**依頼内容 A**
地方行財政を扱った本文抜粋を読み、次の問いに答えよ。
(i) 久元喜造総務省行政課長の論文の題名と、掲載された雑誌およびその号は何か。
(ii) 平成16年度版「地方交付税のあらまし」の税込み価格と、毎年度の出版時期は何か。
(iii) 「地方団体の自由度」の二つの軸は何か。
**依頼内容 B**
地方行財政についての記事を、最後の文の後から書き進めよ。

**本文抜粋**
════════════════════

カテゴリー別アーカイブ: 地方行財政

地方行財政

自治制度改革の方向

自治研究」5月号(第一法規)に、久元喜造総務省行政課長が、「地方自治制度改革の方向と展望」と題して、論文を書いておられます。今国会に提出している地方自治法改正を中心に、その背景や今後の方向についてつっこんだ議論をしておられます。
課長の視点は、これからの制度改正は、「単なるパッチワーク的な制度改正の寄せ集めではなく、地方自治制度の改革ともいうべき大きな流れになっていく」「小石をいくら積み重ねても岩にはならない」というものです。
私も大賛成です。これまでの自治制度の議論は、改正結果と制度の解説で、将来方向が見えませんでした。関係者の方に、これに続く論文を期待します。

新刊:交付税の資料

平成16年度版「地方交付税のあらまし」(地方財務協会、税込み800円)ができました。地方交付税制度と地方財政の仕組みを解説した図表・資料集です。三位一体改革についても、最新の資料を盛り込んであります。
元々は、10数年前に私が交付税課の課長補佐をしていたとき、講演や講義・国会議員への説明に使う資料を整理して印刷してもらったものです。その後、充実して現在のかたちになりました。毎年度4月の始めに出版しています。「わかりやすい、最新の資料」だと自負しています。ご利用ください。

三位一体改革7

4 これで地方の自由度は高まるのか。
(答)
「地方団体の自由度」には、二つの軸があります。
一つは、お金の自由度(縛り)軸、すなわち、「国庫補助負担金で国の縛りがある」か「一般財源で地方が自由に使える」かです。
二つは、仕事の自由度(縛り)軸、すなわち、「国による法令の縛りがある」か「法令の縛りがなく、地方が自由に仕事ができる」かです。

════════════════════

**提供資料**

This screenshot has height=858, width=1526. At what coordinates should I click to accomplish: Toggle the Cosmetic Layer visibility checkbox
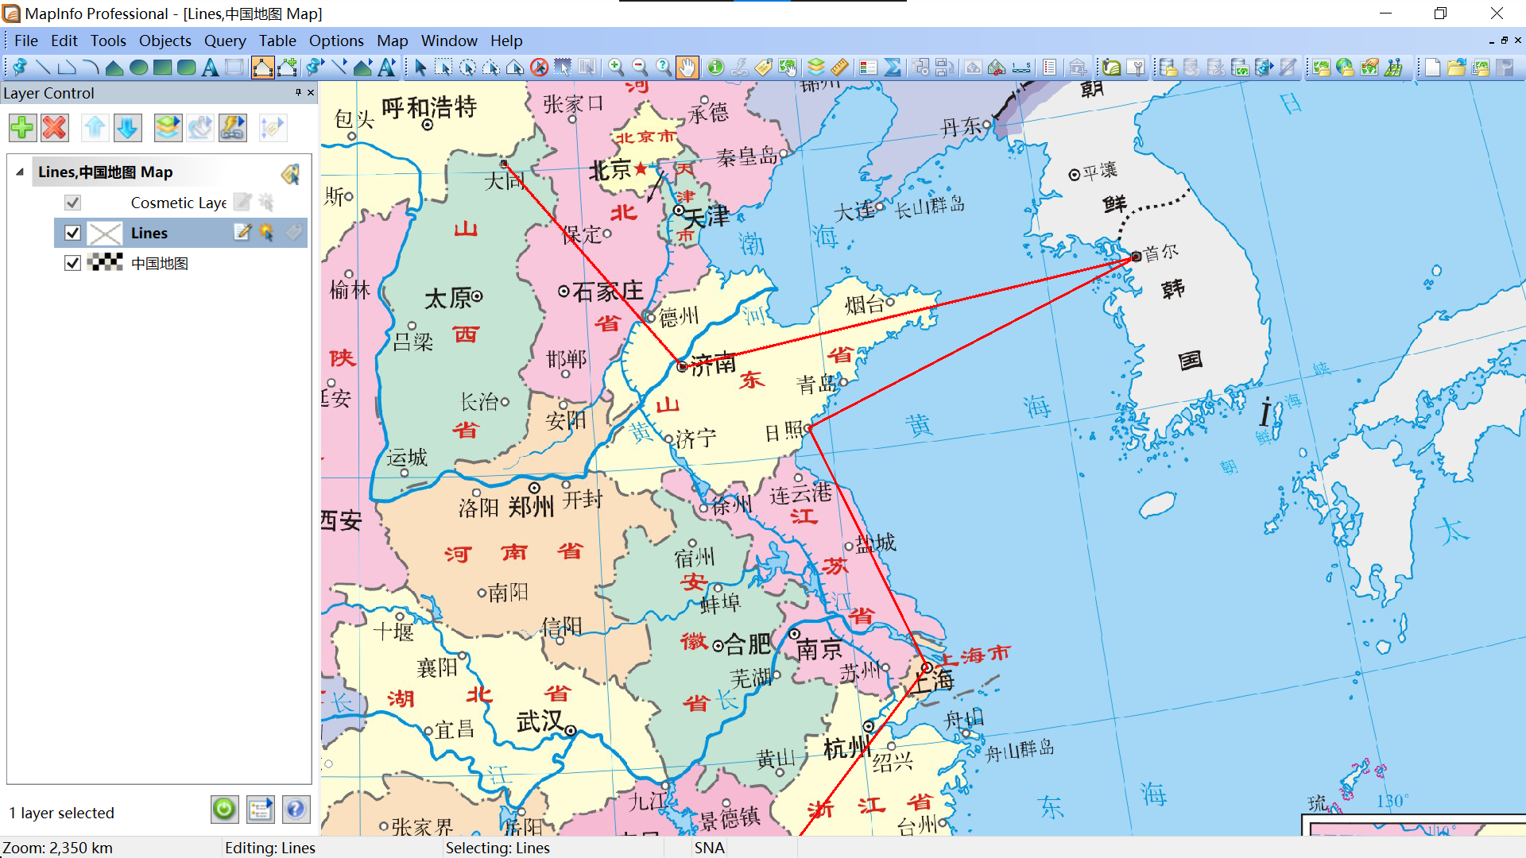tap(72, 203)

════════════════════

**作業結果 A**
(i) 題名は「地方自治制度改革の方向と展望」で、「自治研究」5月号(第一法規)に掲載された。
(ii) 税込み800円で、毎年度4月の始めに出版される。
(iii) お金の自由度(縛り)軸と、仕事の自由度(縛り)軸である。

**作業結果 B**
一般財源化すると、地方団体は国に対して補助金の申請をしなくてよくなり、結果についての国による検査もなくなります。その財源は、地方税か地方交付税あるいは一般財源としての交付金となるので、国の指図無しに自由に使うことができます。
しかし、その事務の仕方が地方団体の自由になるかは、別のことです。義務教育職員給与費の国庫負担金がなくなり、地方税に振り替えられても、教職員を設置する基準を定めた法律がある限りは、地方の仕事の自由度は高まりません。
今回の公立保育所負担金一般財源化の場合は、これまで国庫負担金の対象とならなかった、基準に満たない小規模・駅前保育所も財源措置の対象となり、市町村はやりやすくなります。これは、①の自由度です。
しかし、②については変化ありません。本当に自由に仕事をするためには、法令の縛りをなくす必要があります。三位一体改革その3参照
5 今回の改革で、廃止された補助金に見合うだけの一般財源が与えられない地方団体がある。また、税源移譲が進むと、都会と地方との財政格差は広がるが、どのように対処するのか。
(答)
所得譲与税は、人口で配分します。全国では、廃止する補助金総額と新たな一般財源総額は一致させるとしても、個別の団体では、補助金廃止に見合うだけの所得譲与税等が与えられない地方団体も発生します。これらの団体では、不足する分を交付税が補てんすることになります。
一方、所得譲与税等が、廃止された補助金額以上に来る団体にあっては、その分だけ交付税が減ります。「損得」はない仕組みになっています(法律ができるまで3で麻生大臣がパネルを使って説明しているのは、このことです)。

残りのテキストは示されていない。